La pratique du jeûne fait l’objet de débat dans les équipes nationales notamment celles du Sénégal et de la France qui comptent dans leurs rangs des joueurs de confession musulmane pour la Coupe du monde de football prévue du 14 juin au 15 juillet prochains en Russie.
En effet, le jeûne musulman coïncide cette année avec la période des stages de préparation du Mondial qui vont disputer le mondial 2018 en Russie.
Lors de la publication de la liste des 23 Lions retenus pour le mondial Russie 2018, Aliou Cissé a répondu à une question d’un journaliste sur le mois de ramadan. A cette interpellation le sélectionneur des Lions de répondre, « c’est une sauce interne. Je vais discuter du jeûne avec ses joueurs concernés par le ramadan « , a répondu aux journalistes le sélectionneur national du Sénégal, Aliou Cissé, jeudi dernier, tout en tenant à faire remarquer que jeûner « n’est pas compatible avec le sport de haut niveau ».
Invité de l’émission « RFM matin » sur la chaîne de radio éponyme, le chef religieux Ahmed Khalifa Niasse, partage l’avis du sélectionneur national sur l’incompatibilité de la pratique du sport de haut de niveau avec l’abstinence et les privations imposées par le jeûne.
« Les personnes dont le sport est le métier, l’emploi avec lequel elles gagnent leur vie peuvent ne pas jeûner pendant le ramadan », a-t-il précisé en vertu du Coran.
On se souvient que lors de l’Euro 2016, qui a coïncidé avec le ramadan, aucun des footballeurs de confession musulmane chez les Bleus n’avait jeûné, rappelle le quotidien sportif français L’Equipe, dans son édition de ce mercredi.

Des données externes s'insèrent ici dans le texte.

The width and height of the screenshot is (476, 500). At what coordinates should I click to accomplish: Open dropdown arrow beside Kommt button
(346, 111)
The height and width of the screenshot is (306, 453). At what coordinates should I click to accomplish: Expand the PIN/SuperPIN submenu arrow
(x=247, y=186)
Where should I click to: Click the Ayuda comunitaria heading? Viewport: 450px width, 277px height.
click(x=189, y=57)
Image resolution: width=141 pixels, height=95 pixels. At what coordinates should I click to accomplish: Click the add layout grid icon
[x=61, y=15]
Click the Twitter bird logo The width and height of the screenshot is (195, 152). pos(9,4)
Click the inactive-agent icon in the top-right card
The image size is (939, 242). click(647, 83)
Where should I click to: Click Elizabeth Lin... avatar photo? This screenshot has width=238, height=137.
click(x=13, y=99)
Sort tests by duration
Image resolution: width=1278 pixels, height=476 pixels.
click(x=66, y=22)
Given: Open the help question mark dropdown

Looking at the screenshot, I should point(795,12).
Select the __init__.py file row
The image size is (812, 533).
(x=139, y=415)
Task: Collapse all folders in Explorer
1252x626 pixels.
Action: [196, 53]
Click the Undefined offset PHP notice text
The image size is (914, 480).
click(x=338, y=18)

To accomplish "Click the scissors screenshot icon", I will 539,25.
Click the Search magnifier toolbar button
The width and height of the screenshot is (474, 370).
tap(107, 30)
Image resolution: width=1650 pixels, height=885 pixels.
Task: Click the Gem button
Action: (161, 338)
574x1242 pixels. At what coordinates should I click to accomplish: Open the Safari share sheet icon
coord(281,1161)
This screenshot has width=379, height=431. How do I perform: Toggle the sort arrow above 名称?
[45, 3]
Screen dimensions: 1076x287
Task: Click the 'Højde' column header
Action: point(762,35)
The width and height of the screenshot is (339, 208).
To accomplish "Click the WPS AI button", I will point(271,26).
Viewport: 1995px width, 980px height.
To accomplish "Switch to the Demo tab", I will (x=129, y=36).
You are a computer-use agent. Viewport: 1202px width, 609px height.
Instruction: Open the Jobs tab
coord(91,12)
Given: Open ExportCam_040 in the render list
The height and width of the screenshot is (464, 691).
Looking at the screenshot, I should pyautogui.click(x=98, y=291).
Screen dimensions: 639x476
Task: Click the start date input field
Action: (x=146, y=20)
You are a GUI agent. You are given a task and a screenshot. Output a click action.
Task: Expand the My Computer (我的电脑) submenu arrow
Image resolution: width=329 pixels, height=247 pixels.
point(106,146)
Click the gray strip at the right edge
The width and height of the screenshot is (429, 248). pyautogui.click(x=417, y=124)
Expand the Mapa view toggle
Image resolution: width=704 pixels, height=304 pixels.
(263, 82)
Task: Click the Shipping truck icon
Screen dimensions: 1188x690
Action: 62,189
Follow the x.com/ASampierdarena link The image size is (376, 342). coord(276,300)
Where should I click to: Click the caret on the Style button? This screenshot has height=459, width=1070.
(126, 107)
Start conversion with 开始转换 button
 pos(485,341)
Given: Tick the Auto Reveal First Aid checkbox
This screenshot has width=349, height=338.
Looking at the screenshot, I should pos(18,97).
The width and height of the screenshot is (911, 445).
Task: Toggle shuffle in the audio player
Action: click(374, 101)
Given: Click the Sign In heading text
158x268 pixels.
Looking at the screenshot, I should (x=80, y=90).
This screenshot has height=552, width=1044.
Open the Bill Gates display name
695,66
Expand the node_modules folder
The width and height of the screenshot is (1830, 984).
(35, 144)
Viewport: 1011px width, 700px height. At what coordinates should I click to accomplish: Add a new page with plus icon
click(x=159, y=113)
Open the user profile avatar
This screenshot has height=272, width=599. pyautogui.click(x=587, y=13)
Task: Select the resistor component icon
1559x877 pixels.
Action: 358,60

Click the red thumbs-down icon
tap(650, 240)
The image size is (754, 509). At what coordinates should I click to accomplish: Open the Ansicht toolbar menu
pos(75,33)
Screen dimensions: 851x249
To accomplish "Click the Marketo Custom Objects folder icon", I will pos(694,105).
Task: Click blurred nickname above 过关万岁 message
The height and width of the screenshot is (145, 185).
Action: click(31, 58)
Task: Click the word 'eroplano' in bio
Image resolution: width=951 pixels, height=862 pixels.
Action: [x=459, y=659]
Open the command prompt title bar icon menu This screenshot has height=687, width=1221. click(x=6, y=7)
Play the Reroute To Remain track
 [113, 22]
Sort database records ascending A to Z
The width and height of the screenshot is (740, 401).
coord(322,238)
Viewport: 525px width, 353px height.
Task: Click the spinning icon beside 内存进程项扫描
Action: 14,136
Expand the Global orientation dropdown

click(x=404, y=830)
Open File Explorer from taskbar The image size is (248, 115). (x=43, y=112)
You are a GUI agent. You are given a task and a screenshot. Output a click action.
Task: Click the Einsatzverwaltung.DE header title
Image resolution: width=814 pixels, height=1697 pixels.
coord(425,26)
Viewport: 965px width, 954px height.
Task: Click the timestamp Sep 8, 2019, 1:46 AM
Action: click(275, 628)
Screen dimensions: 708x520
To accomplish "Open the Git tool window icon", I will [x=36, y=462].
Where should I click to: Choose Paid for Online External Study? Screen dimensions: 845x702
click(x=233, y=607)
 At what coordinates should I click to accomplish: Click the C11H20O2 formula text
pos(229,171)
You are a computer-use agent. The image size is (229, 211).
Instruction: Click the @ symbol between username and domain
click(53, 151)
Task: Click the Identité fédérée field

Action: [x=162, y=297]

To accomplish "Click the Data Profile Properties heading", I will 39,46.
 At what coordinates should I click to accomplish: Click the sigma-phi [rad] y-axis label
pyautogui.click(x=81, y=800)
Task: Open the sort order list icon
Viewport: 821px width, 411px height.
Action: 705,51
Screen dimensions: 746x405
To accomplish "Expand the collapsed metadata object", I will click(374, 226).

Selon l’Agence de presse sénégalaise (APS) qui cite le journal L’Equipe, Didier Deschamps sélectionneur de l’équipe de France est confronté à ce même dilemme avec des joueurs musulmans, « Paul Pogba, Ngolo Kanté, Benjamin Mendy, Djibril Sidibé et Nabil Fekir, tous des musulmans sélectionnés par la France à la Coupe du monde 2018, ont disposé d’une liberté en la matière, en cette période de préparation du Mondial, qui coïncide avec le ramadan ».
Aliou Cissé et son staff se trouvent presque dans la même posture.
A en croire le quotidien sportif français qui a interrogé un préparateur physique « cela ne pose pas problème. Sur la durée, c’est plus problématique, car c’est générateur de blessures, car un joueur qui observe le jeûne a simplement moins d’énergie que les autres ».
D’après le spécialiste, « le corps est desséché et le risque de blessure musculaire est notamment important. Je me suis rendu compte, en travaillant avec des joueurs de confession musulmane durant ces dernières années, où le ramadan correspondait avec les périodes de forte chaleur, que ce risque-là était connu de ces athlètes de haut niveau », a-t-il ajouté.